- **Extract to read**:
For another point of view, explaining why such a bailout (albeit one without use of eminent domain) would be a bad idea, ranging from the cost to taxpayers (what else?), the limited number of benefitted homeowners, and the moral hazard of it, click here.

Second update. The academy has now weighed in on this subject. See Robert Hockett’s Cornell Law School Research Paper No. 12-12 — click here. We confess that our eyes glazed over when we came across the following passage in Professor Hockett’s paper abstract: “I argue  that ongoing and self-worsening slump in the primary and secondary  mortgage markets is rooted in a host of recursive collective action  challenges structurally akin to those that brought on the real estate  bubble and bust themselves.” Got that?

For a more detailed description of how this scheme would work (the restructured mortgages would be sold to — who else? — hedge funds) see the Huffington Post piece on this subject – click here.

- **Entries taken from a collection**:
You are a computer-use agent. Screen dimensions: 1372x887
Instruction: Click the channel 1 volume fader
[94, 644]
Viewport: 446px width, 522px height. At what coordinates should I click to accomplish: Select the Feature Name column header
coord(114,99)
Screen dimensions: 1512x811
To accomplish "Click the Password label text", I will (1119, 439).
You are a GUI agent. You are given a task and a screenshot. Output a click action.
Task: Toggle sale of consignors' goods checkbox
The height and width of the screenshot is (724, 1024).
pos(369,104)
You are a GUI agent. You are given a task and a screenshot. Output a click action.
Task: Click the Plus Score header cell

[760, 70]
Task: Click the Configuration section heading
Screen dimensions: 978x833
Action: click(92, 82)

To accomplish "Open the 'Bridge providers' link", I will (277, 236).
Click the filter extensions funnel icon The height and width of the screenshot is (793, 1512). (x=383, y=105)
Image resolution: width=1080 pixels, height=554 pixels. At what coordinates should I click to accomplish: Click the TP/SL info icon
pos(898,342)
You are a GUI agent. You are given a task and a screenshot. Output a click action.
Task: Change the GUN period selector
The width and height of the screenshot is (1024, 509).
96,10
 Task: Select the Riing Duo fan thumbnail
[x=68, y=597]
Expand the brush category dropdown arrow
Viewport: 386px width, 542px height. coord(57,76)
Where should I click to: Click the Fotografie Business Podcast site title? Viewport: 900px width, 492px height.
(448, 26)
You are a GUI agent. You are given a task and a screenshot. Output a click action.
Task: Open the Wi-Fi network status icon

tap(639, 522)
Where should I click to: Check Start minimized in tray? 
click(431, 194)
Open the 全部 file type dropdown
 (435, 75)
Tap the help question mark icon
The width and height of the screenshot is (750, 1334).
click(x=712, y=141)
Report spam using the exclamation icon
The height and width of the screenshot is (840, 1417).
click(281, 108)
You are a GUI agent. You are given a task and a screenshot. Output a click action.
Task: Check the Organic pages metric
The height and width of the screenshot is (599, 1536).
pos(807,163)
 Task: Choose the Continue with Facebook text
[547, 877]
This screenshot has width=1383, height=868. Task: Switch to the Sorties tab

- **Directives**:
1. In the mortgage bailout commentary, which law school put out Robert Hockett's research paper?
2. List every reason the mortgage bailout commentary gives for why such a bailout would be a bad idea.
3. Go on writing the mortgage bailout commentary from the point where it stops.
These entries come from a different source than the mortgage bailout commentary.

- **Written answers**:
1. Cornell Law School

2.
- The cost to taxpayers
- The limited number of homeowners who would benefit
- The moral hazard of it

3.
Be Careful What You Wish For . . .

A tip of our hat to Robert Thomas, our colleague who runs the blog and who informs us in his post of today that, the premier Supreme Court watcher, has put the petition for certiorari in Redevelopment Authority v. R. & J. Holding Co., No. 11-1234, on its watch list  (petition of the day of June 7, 2012) — which means that the SCOTUSblog folks believe it has a more than an average chance of being taken up by the court for review on the merits. Maybe. Then again, maybe not. Even if that were to happen, it would only open the door to an adverse holding, as we know from personal experience.

We were involved in two inverse condemnation cases in which the Supreme Court granted petitions for certiorari, but then when time came to a ruling on the merits, ruled against the petitioners in both of them. One was City of Monterey v. Del Monte Dunes, which turned out to be something of a big deal for property owners claiming a taking, when it held that under 42 U.S.C. Sec. 1983, property owners are entited to a trial by jury on the factual issues underlying the question of liability. The other one was Tahoe-Sierra Preservation Council, where the court held that a moratorium is not a taking when it is challenegd as a per se taking, though it may be such when it is presented and tried as an as-applied taking.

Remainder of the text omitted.